● GIVEN INSTRUCTION: Echo back, verbatim, the stretch of lines from the one containing "Where should I click to: Open mindykaling's" through the one containing "I will coord(87,128).", including both.

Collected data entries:
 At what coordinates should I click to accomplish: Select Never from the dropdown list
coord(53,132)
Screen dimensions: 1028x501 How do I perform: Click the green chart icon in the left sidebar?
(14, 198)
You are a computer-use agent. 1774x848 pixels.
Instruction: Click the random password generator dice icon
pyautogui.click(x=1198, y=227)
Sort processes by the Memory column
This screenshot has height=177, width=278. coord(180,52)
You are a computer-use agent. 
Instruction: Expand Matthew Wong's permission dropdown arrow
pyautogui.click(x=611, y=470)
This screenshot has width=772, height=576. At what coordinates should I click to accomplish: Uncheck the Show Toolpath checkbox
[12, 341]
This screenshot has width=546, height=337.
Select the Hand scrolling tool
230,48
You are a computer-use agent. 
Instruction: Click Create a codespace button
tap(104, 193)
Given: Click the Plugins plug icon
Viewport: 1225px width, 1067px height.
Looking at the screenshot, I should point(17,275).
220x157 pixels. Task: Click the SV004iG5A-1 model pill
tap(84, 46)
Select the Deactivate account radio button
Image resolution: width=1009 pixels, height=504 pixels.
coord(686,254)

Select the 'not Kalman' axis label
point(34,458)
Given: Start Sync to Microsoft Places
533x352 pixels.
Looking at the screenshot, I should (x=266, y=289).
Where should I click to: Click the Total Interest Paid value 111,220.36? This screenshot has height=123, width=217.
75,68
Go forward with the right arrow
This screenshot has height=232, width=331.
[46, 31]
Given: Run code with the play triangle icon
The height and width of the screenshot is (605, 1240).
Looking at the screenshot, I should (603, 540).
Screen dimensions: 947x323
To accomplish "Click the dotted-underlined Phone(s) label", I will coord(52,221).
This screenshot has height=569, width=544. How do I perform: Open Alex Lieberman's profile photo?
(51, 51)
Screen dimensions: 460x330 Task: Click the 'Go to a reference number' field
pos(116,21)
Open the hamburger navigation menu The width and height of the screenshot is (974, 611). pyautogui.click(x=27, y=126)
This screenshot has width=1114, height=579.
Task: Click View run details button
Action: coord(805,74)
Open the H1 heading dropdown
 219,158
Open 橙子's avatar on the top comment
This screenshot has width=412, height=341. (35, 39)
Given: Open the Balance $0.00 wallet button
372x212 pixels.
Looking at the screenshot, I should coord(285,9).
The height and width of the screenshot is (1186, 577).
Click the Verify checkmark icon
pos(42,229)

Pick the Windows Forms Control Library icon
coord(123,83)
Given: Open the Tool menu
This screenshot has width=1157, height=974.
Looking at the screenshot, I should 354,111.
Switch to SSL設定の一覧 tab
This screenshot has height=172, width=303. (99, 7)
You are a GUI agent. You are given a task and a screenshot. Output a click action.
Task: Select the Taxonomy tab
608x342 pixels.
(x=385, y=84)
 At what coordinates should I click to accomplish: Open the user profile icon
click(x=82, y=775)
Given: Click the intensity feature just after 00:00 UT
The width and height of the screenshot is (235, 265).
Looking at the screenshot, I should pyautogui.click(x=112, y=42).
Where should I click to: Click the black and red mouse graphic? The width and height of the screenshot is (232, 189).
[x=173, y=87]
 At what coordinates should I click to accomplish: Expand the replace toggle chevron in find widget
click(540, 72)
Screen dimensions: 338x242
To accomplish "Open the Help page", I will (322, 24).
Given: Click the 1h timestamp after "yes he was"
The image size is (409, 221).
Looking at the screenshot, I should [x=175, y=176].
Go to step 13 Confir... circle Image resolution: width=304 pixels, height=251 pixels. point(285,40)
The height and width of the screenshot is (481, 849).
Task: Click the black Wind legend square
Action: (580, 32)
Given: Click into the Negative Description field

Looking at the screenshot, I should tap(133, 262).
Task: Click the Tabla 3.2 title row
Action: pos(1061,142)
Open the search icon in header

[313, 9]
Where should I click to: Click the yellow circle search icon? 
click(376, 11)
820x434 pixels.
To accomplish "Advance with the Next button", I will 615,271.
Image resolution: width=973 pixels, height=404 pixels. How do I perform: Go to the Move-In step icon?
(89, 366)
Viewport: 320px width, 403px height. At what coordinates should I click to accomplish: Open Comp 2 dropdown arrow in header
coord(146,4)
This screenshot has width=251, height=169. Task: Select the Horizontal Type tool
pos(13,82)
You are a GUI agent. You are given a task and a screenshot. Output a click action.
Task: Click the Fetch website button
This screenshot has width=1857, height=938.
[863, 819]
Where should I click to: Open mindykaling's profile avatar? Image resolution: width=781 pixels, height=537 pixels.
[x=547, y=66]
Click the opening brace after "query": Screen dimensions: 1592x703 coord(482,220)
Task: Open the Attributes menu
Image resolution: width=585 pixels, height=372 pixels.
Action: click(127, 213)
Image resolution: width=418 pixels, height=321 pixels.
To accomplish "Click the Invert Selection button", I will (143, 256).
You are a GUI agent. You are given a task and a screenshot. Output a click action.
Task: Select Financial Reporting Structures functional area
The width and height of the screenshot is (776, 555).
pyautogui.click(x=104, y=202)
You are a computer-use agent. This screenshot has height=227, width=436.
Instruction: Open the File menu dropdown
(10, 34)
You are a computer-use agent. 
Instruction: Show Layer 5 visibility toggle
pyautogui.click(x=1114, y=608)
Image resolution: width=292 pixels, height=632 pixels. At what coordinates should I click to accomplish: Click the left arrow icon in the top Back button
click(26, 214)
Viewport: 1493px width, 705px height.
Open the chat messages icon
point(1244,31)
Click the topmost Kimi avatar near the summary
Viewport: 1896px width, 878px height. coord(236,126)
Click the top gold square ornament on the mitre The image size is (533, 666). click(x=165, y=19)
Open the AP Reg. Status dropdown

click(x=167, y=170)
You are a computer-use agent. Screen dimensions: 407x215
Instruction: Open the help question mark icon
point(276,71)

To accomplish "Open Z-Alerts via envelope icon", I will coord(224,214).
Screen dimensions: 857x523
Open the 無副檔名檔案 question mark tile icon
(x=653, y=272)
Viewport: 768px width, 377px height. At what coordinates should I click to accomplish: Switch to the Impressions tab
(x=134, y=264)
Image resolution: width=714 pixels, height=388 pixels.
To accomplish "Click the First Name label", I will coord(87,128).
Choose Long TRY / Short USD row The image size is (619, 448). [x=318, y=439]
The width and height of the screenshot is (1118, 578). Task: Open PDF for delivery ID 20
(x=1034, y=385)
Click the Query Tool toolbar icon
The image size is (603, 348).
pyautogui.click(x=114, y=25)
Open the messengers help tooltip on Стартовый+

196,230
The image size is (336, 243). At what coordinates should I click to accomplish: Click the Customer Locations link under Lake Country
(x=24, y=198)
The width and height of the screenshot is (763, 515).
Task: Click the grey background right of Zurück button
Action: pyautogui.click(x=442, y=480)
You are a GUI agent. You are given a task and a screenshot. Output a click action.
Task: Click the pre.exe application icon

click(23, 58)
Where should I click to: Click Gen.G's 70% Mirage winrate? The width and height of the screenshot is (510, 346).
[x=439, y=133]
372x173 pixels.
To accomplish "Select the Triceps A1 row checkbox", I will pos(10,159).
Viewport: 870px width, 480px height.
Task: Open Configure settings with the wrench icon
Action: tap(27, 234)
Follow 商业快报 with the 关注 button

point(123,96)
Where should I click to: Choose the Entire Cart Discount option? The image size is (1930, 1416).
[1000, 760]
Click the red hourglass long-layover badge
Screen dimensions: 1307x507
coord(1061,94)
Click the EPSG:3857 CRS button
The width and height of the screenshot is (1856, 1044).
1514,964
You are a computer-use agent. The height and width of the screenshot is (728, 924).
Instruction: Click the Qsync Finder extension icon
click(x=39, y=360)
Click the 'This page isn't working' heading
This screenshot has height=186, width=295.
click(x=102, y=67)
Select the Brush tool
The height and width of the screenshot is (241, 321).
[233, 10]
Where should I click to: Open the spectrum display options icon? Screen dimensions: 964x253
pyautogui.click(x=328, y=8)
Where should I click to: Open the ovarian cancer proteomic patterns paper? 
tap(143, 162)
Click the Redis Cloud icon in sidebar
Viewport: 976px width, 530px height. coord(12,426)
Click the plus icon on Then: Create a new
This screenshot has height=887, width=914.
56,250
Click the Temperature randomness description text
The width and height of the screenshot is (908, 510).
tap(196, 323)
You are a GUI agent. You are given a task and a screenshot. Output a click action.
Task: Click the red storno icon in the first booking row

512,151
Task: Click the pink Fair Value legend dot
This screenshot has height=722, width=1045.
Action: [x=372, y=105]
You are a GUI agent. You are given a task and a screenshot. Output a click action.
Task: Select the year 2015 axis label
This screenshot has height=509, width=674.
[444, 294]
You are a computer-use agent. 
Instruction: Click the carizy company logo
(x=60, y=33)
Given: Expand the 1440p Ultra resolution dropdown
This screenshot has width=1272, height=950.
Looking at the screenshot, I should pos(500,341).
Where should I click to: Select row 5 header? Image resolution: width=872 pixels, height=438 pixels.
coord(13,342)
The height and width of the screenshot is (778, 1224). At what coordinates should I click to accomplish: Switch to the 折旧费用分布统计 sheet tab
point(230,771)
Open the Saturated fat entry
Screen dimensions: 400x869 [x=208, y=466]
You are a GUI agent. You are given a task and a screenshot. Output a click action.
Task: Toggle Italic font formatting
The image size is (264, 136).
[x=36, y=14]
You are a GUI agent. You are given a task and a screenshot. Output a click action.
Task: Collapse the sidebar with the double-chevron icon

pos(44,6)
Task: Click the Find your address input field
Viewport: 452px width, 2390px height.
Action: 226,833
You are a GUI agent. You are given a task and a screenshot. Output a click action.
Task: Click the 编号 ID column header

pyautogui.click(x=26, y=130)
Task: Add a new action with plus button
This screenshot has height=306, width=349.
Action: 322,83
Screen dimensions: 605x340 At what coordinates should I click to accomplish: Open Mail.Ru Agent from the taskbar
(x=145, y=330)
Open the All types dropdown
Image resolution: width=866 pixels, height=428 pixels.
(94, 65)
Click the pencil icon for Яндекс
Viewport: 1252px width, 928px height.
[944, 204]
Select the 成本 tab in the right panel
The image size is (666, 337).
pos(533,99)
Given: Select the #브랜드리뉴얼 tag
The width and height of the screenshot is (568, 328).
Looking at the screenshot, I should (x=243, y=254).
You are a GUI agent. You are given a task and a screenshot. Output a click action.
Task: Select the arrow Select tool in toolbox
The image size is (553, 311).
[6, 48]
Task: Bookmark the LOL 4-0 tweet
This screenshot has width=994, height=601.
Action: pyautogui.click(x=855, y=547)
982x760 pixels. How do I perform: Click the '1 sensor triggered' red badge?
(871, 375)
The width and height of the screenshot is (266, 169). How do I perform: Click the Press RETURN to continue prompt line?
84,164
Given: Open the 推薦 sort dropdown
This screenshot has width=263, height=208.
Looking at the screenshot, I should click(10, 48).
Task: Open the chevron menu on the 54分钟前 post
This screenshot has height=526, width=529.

● SOLUTION TO THIS TASK:
Where should I click to: Open mindykaling's profile avatar? Image resolution: width=781 pixels, height=537 pixels.
[x=547, y=66]
Click the opening brace after "query": Screen dimensions: 1592x703 coord(482,220)
Task: Open the Attributes menu
Image resolution: width=585 pixels, height=372 pixels.
Action: click(127, 213)
Image resolution: width=418 pixels, height=321 pixels.
To accomplish "Click the Invert Selection button", I will (143, 256).
You are a GUI agent. You are given a task and a screenshot. Output a click action.
Task: Select Financial Reporting Structures functional area
The width and height of the screenshot is (776, 555).
pyautogui.click(x=104, y=202)
You are a computer-use agent. This screenshot has height=227, width=436.
Instruction: Open the File menu dropdown
(10, 34)
You are a computer-use agent. 
Instruction: Show Layer 5 visibility toggle
pyautogui.click(x=1114, y=608)
Image resolution: width=292 pixels, height=632 pixels. At what coordinates should I click to accomplish: Click the left arrow icon in the top Back button
click(26, 214)
Viewport: 1493px width, 705px height.
Open the chat messages icon
point(1244,31)
Click the topmost Kimi avatar near the summary
Viewport: 1896px width, 878px height. coord(236,126)
Click the top gold square ornament on the mitre The image size is (533, 666). click(x=165, y=19)
Open the AP Reg. Status dropdown

click(x=167, y=170)
You are a computer-use agent. Screen dimensions: 407x215
Instruction: Open the help question mark icon
point(276,71)

To accomplish "Open Z-Alerts via envelope icon", I will coord(224,214).
Screen dimensions: 857x523
Open the 無副檔名檔案 question mark tile icon
(x=653, y=272)
Viewport: 768px width, 377px height. At what coordinates should I click to accomplish: Switch to the Impressions tab
(x=134, y=264)
Image resolution: width=714 pixels, height=388 pixels.
To accomplish "Click the First Name label", I will coord(87,128).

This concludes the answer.